Alertmanager to AWX: Prometheus Alertmanager routes alerts to a generic webhook receiver that POSTs the alert payload to a configured URL. AWX does not natively parse Alertmanager’s JSON schema, so the cleanest integration is an EDA rulebook with the ansible.eda.alertmanager source. The rulebook receives the alert payload from Alertmanager, maps the alert fields to AWX extra_vars in the rule action, and invokes the job template directly. This keeps the translation logic in Ansible’s domain.

The ansible.eda.alertmanager source plugin binds to port 5000 by default.
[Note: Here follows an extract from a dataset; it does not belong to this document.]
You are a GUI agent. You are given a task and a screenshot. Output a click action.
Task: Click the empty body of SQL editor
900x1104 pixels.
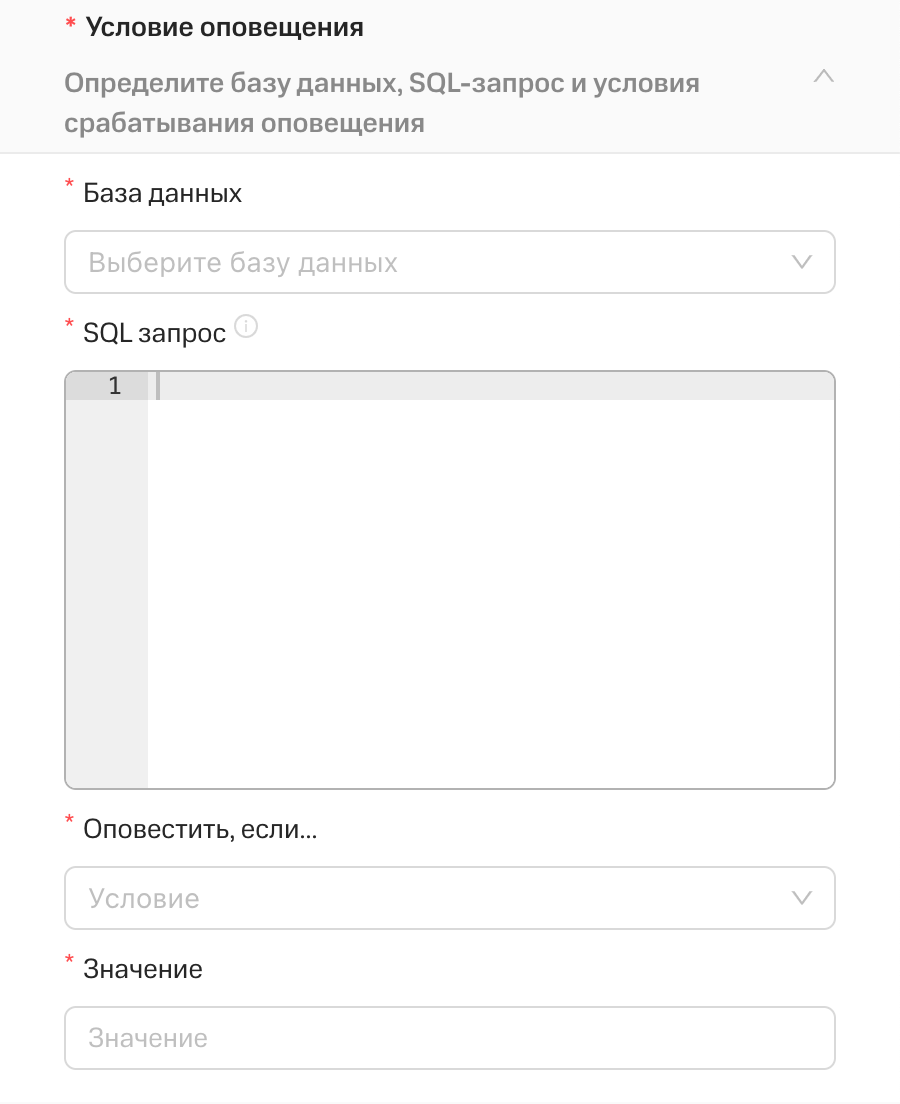tap(491, 594)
In production, front the endpoint with TLS termination (Ingress with TLS, or service mesh mTLS) so the webhook token is not transmitted in cleartext; the http:// URL in the example is for in-cluster lab use only.

# Alertmanager receiver configuration pointing at EDA webhook listener
# Production: use https:// with TLS termination at Ingress or service mesh layer
# code-verified-against: ansible.eda alertmanager source default port 5000
receivers:
  - name: eda-webhook-receiver
    webhook_configs:
      - url: http://eda-webhook-svc.eda-lab.svc.cluster.local:5000/endpoint
        send_resolved: false
        http_config:
          authorization:
            type: Bearer
            credentials: <your-webhook-auth-token-here>

An EDA rulebook receiving this alert can extract event.payload.alerts[0].labels.alertname, event.payload.alerts[0].labels.namespace, and event.payload.alerts[0].annotations.summary to build a precise job template invocation with the right scope and context.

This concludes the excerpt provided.